For the Navy, if Cameron was right, this was a money-saving opportunity; nitre was cheap and did not decompose over time. In the following decades surgeons continued to experiment with different remedies for scurvy until, in 1840, the Admiralty decided to perform a large-scale experiment to determine once and for all the best scurvy remedy. Over the next four years the surgeons of sixty ships transporting fifteen thousand convict men from Britain and Ireland to Australia received crystallised citric acid, potassium nitrate, and lemon juice. Their instructions clearly forbade the surgeons from trying to cause scurvy during the voyage but if the disease did appear, the patients were to be divided into three groups, each group receiving one of the remedies. Of course, the surgeons often had their own ideas, and often altered, combined and varyed the doses according to their own personal favoured recipe. So, while Surgeon Deas mixed some nitre with lime juice and some with citric acid, and felt that both mixtures were useful, Alexander Bryson gave each group the remedies mixed in a glass of wine, water and sugar. After many of the convicts developed severe scurvy, Bryson finally decided that potassium nitrate was ‘objectionable’. The surgeons had come to very different conclusions about the value of potassium nitrate but the results of the experiment were clear; potassium nitrate was abandoned as useless, lemon juice was in for good.

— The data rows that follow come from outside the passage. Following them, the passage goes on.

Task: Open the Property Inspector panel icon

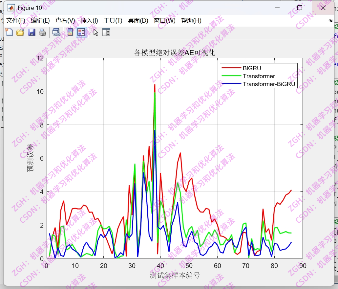Action: tap(106, 32)
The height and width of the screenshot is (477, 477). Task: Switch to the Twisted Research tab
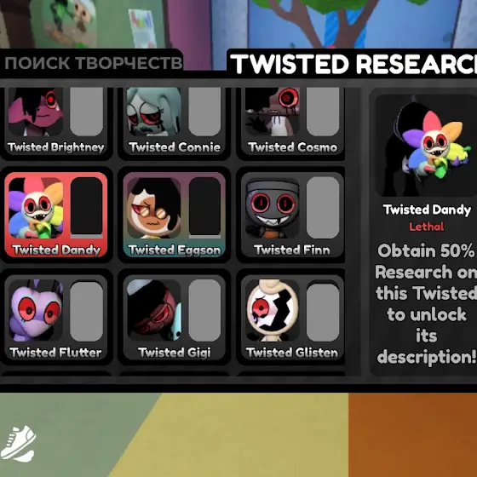pos(353,64)
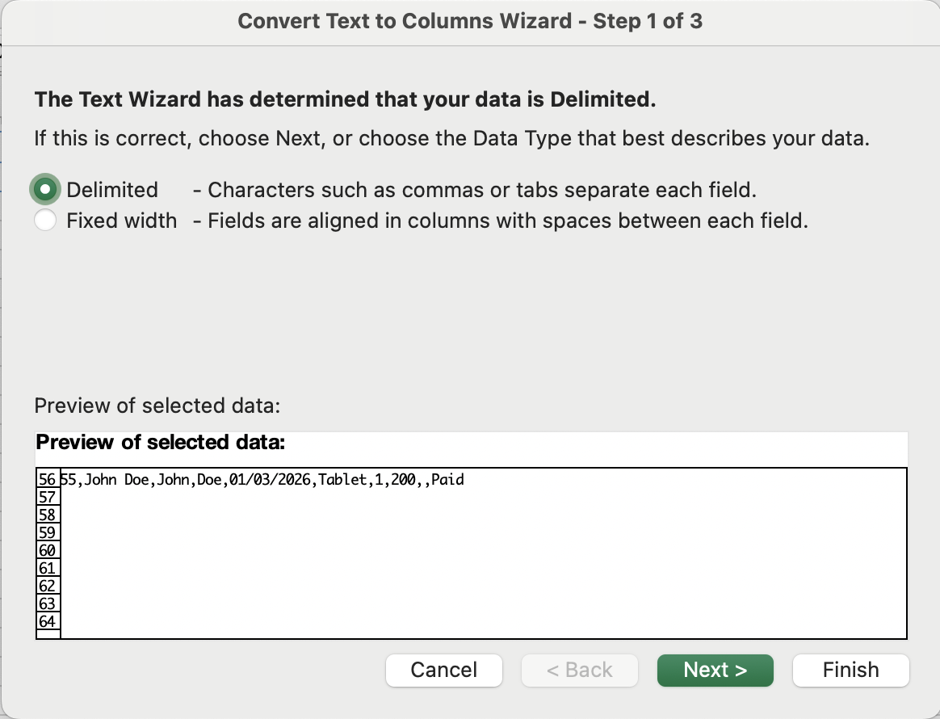Select row number 62 in the preview
Image resolution: width=940 pixels, height=719 pixels.
(x=48, y=587)
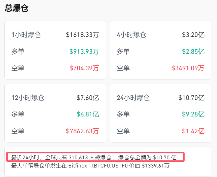The width and height of the screenshot is (217, 177).
Task: Click the 12-hour total $7.60亿
Action: (x=88, y=97)
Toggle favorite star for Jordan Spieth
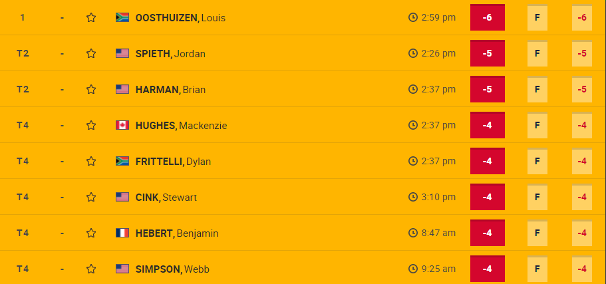Viewport: 606px width, 284px height. coord(91,54)
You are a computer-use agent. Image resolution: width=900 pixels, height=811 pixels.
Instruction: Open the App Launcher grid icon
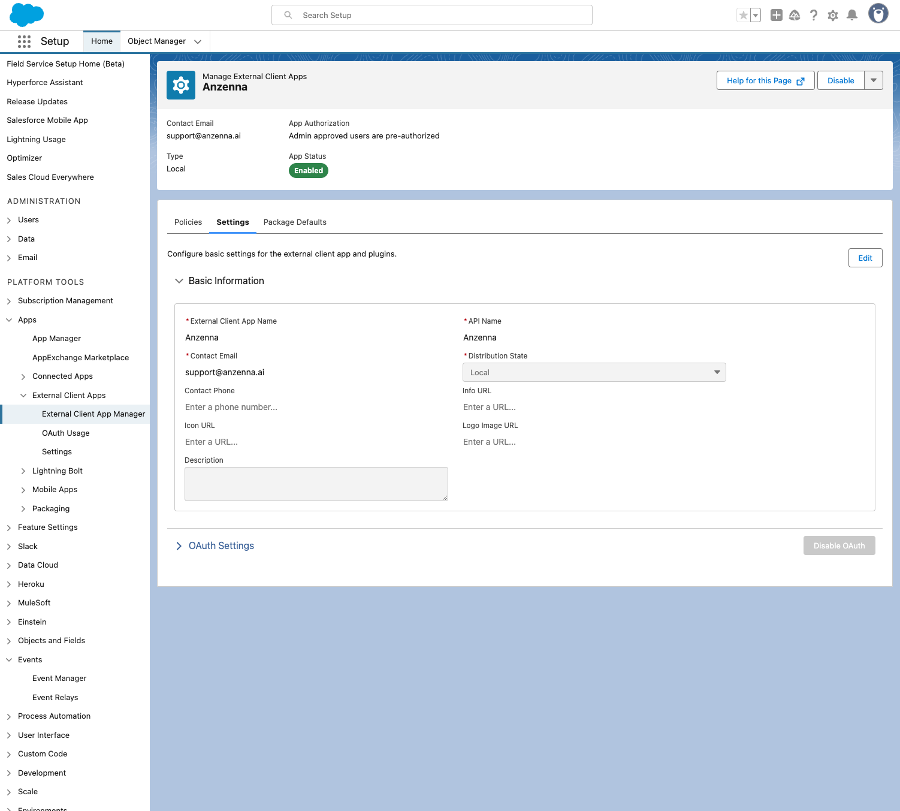[x=24, y=41]
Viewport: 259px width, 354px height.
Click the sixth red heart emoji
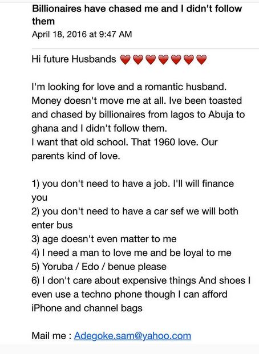click(189, 60)
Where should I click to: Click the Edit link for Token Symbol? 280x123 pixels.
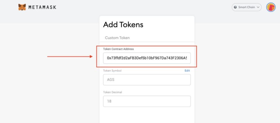pos(187,71)
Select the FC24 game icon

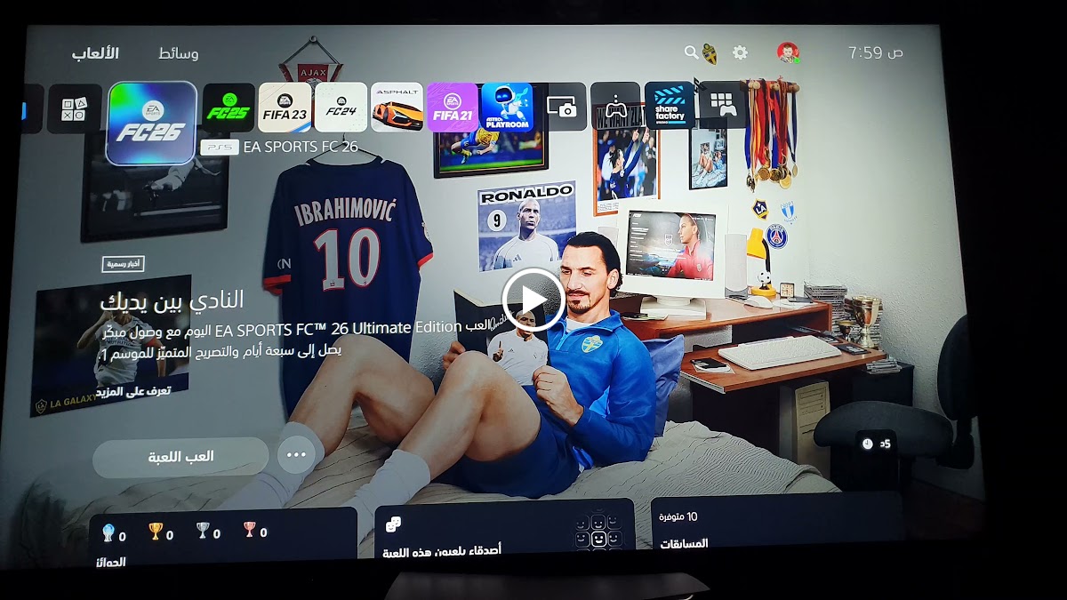(x=341, y=108)
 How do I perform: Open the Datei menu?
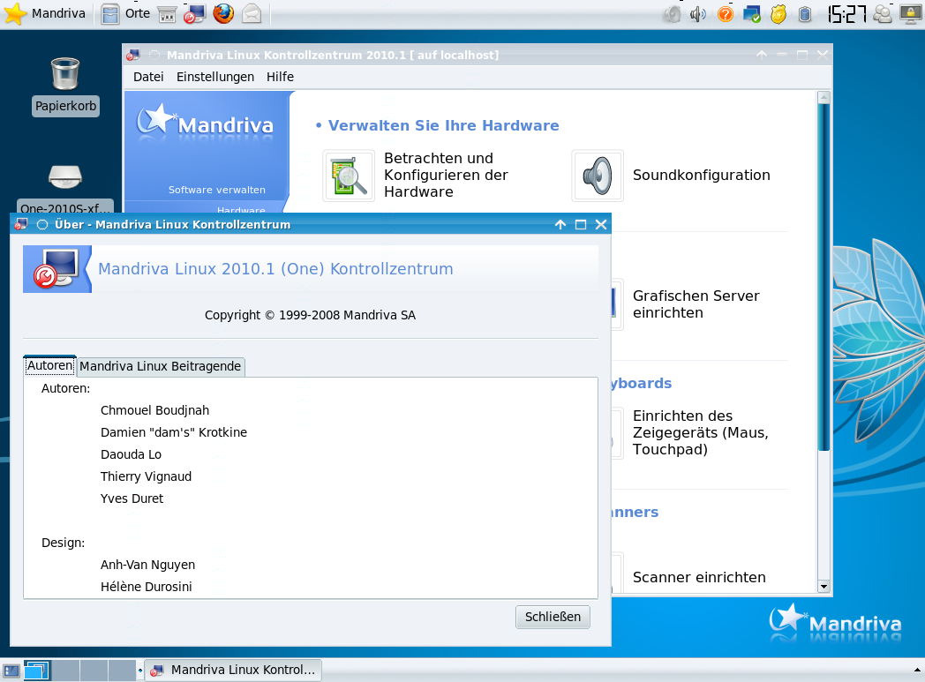[x=148, y=77]
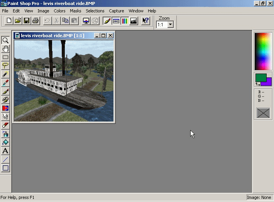Screen dimensions: 274x202
Task: Click the green foreground color swatch
Action: (x=260, y=77)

In the mid 1970s, dental researchers – in laboratories this time, rather than on ships – began to report a strange occurrence: mixing potassium nitrate with toothpaste seemed to reduce dental sensitivity in sufferers. More work confirmed the compound’s beneficial effects, but the scientists still admitted that they were unclear why it should work; being soluble, it seemed that it should simply dissolve in water and wash out of the teeth at first rinse.
Jump forward again to the present, and potassium nitrate is often used as the active ingredient in products for sensitive teeth. So we have come a long way in medical understanding since women like Anne Brumwich stuffed aching teeth with gunpowder soaked lint, or Victorian naval surgeons dosed their convicts with nitre in the certainty that it helped with scurvy, and yet nitre has proved persistent: these earlier ideas about potassium nitrate’s ability to reduce not only the pain of toothache, but the symptoms of scurvy – a disease so commonly experienced in the mouth and gums – are worth wondering about.